SETTING: A rural city in Victoria, Australia. Residents aged 40 years or over were invited by letter to attend for a skin cancer screening check. Of these, 588 people with between one and 30 solar keratoses enrolled in the trial and 431 completed the trial, which extended over a six month period that included summer. Participants' perceptions of their treatment allocation, adherence with the treatment regimen, adoption of other sun protection behaviours, side effects, and perceptions of change in condition were measured at two monthly intervals.
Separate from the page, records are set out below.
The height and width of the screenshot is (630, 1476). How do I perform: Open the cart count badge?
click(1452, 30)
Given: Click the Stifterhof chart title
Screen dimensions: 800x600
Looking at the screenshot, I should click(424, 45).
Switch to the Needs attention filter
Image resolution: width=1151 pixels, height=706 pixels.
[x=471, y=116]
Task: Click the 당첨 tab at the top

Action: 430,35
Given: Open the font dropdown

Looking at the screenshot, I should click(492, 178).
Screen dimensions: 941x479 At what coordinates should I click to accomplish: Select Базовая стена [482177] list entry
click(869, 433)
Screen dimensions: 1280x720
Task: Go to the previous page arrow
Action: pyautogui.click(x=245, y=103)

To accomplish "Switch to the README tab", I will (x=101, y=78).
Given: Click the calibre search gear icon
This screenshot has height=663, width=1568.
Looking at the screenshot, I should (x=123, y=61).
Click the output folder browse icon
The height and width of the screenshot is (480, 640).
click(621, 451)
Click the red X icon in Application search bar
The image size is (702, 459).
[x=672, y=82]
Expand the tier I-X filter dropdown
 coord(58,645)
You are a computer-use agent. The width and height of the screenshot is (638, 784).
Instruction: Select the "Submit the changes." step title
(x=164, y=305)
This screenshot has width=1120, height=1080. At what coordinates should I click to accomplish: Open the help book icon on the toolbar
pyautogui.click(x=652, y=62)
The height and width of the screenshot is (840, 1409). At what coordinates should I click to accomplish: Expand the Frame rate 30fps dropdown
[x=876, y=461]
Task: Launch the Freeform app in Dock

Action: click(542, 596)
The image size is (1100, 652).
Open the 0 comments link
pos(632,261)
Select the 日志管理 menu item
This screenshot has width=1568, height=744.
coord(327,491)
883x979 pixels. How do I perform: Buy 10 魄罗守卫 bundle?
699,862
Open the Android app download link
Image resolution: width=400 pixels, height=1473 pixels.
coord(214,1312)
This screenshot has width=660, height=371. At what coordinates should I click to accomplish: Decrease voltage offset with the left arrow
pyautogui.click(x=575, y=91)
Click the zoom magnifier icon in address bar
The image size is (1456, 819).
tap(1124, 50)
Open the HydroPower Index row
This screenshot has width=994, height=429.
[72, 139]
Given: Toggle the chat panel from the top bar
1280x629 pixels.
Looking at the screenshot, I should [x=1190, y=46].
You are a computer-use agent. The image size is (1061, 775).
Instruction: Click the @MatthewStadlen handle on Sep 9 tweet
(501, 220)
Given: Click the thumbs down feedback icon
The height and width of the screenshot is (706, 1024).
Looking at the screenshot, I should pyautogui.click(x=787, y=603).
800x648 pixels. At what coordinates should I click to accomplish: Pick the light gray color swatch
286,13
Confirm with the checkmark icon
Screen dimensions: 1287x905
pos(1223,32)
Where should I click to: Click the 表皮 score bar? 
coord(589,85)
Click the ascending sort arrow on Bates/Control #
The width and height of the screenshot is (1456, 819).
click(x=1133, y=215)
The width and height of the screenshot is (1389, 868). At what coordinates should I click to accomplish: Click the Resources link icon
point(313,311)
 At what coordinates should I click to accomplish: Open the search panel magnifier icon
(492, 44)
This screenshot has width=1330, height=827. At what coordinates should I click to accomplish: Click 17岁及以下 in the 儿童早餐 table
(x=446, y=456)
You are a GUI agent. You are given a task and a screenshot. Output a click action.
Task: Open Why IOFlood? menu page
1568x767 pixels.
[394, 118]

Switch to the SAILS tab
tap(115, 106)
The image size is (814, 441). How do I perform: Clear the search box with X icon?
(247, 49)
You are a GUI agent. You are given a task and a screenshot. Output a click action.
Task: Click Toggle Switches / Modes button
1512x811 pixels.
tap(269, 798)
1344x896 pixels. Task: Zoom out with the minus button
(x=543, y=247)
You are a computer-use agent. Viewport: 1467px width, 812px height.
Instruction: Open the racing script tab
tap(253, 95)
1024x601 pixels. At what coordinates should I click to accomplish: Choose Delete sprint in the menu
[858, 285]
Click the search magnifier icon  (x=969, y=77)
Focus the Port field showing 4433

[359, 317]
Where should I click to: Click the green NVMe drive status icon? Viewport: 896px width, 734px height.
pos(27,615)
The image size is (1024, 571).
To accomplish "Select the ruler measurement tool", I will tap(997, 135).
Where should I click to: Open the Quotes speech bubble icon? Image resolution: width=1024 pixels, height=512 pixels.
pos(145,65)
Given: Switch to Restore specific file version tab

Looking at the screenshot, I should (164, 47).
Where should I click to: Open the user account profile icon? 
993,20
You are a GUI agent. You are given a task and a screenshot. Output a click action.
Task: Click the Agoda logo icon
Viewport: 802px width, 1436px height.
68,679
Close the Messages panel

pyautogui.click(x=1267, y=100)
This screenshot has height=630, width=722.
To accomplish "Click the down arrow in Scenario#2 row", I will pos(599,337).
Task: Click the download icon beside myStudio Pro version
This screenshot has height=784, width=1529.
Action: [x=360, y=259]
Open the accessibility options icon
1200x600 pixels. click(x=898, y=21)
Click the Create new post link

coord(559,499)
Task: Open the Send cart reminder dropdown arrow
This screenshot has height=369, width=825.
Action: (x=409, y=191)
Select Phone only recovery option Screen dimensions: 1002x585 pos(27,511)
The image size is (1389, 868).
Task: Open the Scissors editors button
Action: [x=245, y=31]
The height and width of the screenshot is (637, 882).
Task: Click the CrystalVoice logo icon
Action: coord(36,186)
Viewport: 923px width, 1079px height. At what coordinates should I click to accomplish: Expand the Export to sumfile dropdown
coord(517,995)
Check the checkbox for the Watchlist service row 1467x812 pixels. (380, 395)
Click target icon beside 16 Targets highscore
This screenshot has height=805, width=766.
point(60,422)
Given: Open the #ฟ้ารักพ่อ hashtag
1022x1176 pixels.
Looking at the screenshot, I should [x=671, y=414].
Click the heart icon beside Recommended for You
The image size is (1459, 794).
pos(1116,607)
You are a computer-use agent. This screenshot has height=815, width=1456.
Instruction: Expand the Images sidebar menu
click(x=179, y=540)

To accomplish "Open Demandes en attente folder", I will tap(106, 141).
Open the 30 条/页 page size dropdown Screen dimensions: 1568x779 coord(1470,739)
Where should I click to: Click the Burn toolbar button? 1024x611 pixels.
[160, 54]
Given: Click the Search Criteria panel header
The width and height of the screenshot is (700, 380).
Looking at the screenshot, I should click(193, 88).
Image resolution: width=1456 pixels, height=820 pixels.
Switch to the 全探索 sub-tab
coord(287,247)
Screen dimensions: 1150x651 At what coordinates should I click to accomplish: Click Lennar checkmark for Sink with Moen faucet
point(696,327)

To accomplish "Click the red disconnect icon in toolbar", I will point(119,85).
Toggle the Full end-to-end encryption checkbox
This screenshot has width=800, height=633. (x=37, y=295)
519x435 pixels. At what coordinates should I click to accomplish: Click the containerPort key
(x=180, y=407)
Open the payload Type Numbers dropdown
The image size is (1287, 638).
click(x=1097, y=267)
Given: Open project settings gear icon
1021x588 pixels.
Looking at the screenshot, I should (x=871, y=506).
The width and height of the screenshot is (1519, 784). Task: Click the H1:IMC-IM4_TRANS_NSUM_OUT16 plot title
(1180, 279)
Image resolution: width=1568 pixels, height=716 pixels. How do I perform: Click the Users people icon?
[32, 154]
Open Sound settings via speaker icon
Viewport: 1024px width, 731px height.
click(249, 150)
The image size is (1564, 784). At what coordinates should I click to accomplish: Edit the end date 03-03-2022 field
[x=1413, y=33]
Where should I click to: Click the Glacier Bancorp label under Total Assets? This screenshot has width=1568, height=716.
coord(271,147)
RESULTS: There were no significant differences between those who completed the study and those that did not for sex, age, treatment group, skin type, number of solar keratoses or correct perception of treatment group. Thirty per cent of those completing the study correctly guessed their treatment allocation, and people were just as likely to be right as to be wrong when they stated their opinion about their treatment allocation (z = 1.04; p = 0.15). Study group, skin type, amount of time spent outdoors, presence of side effects, perceptions of change in skin condition did not significantly predict correct perception of treatment allocation. Multivariate analysis of variance indicated that adoption of other sun protection and adherence with cream use were not significantly affected by actual treatment allocation, correct perception of treatment allocation nor by their interaction. Poisson regression analysis showed a significantly lower difference ratio of solar keratoses in the sunscreen group compared with the placebo base cream group (OR 0.55; CI = 0.46, 0.64), and for women compared with men (OR = 0.76; CI = 0.63, 0.93) but no independent effect of any of the indices of other sun protection or adherence.
CONCLUSIONS: A sufficient level of commitment to study procedures was achieved, so that trial participants did not adopt other behaviours that affected treatment outcomes. It is recommended that the potential threat to validity posed by the behaviour of participants be recognised at an early stage in planning of clinical trials, so that strategies to deal with this can be integrated into study protocols.